| Tarea A |
Actualiza el fragmento sobre las licencias de gobernadores. Reproduce el pasaje que empieza en las palabras que contienen "Parecía desterrada la" y termina después de "de su cargo.", con "gobiernos truncos" sustituido por "gobiernos interrumpidos".
| Tarea B |
Enumera todas las personas que aparecen mencionadas por su nombre en el fragmento sobre las licencias de gobernadores.

| Fragmento proporcionado |
⟨
Regresan las solicitudes de licencia

Por segunda vez en el sexenio de Enrique Peña Nieto un gobernador en funciones se ve obligado a pedir licencia ante el Congreso local

Michoacán y Guerrero, estados vecinos, han sido la parte más visible de violencia del narcotráfico


México, D.F.- La descomposición social se tornó en ingobernabilidad política y la solicitud de licencia se presentó como la única posibilidad de iniciar la distención y empezar la difícil tarea de recomposición.

Parecía desterrada la figura de los gobiernos truncos, estos eran ya parte del pasado. Desde que el PRI perdió su calidad de partido hegemónico el Presidente, otrora todo poderoso, no había tenido la posibilidad de remover a un gobernador de su cargo.

Lázaro Cárdenas y Carlos Salinas de Gortari fueron los presidentes de la hegemonía del partido único que cambiaron al mayor número de gobernadores. Les pidieron, les ordenaron solicitar licencia. Si revisamos la historia política de 1934 a 1940 y de 1988 a 1994 podría parecer casi natural que así haya sucedido. Ambos sexenios se leen como momentos (re)fundacionales del proyecto de la Revolución Mexicana. Los cambios políticos y sobre todo económicos, de uno y otro, demandaban alinear a los gobiernos estatales al replanteamiento del país encabezado por ellos. Ambos necesitaron recolocar sus piezas en el tablero nacional para sacar adelante sus planes. El sistema les permitía sacrificar cuantos peones fueran necesarios.

Entre las “ventajas” del híperpresidencialismo mexicano, estaba el gozar de ciertas facultades metaconstitucionales. Con una operación política relativamente simple, el Presidente podía pedirle a un gobernador que abandonara su cargo.

Imperaba un sentido de la obediencia que hacía irresistibles las órdenes del Presidente. Después de todo los gobernadores estaban conscientes de que a él debían su cargo. Habían sido llamados a Los Pinos para comunicarles que serían el candidato propuesto por el partido, eufemismo para hacerles saber que serían el próximo gobernador de su estado. Pasar por las urnas era parte de un rito, no precisamente un proceso electoral.

Si Salinas de Gortari pudo remover a más de la mitad de los gobernadores de la República, Zedillo sólo removió a Rubén Figueroa, gobernador de Guerrero (1995). ¡Oh paradoja del destino! La matanza de 17 personas en Aguas Blancas provocó su salida y fue precisamente Ángel Aguirre quien lo sustituyó.
⟩
| Datos proporcionados |
⟨
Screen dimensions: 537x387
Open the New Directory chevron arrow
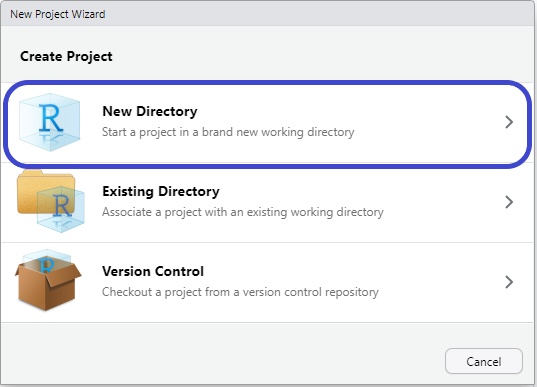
⟩
| Respuesta A |
Parecía desterrada la figura de los gobiernos interrumpidos, estos eran ya parte del pasado. Desde que el PRI perdió su calidad de partido hegemónico el Presidente, otrora todo poderoso, no había tenido la posibilidad de remover a un gobernador de su cargo.

| Respuesta B |
- Enrique Peña Nieto
- Lázaro Cárdenas
- Carlos Salinas de Gortari
- Zedillo
- Rubén Figueroa
- Ángel Aguirre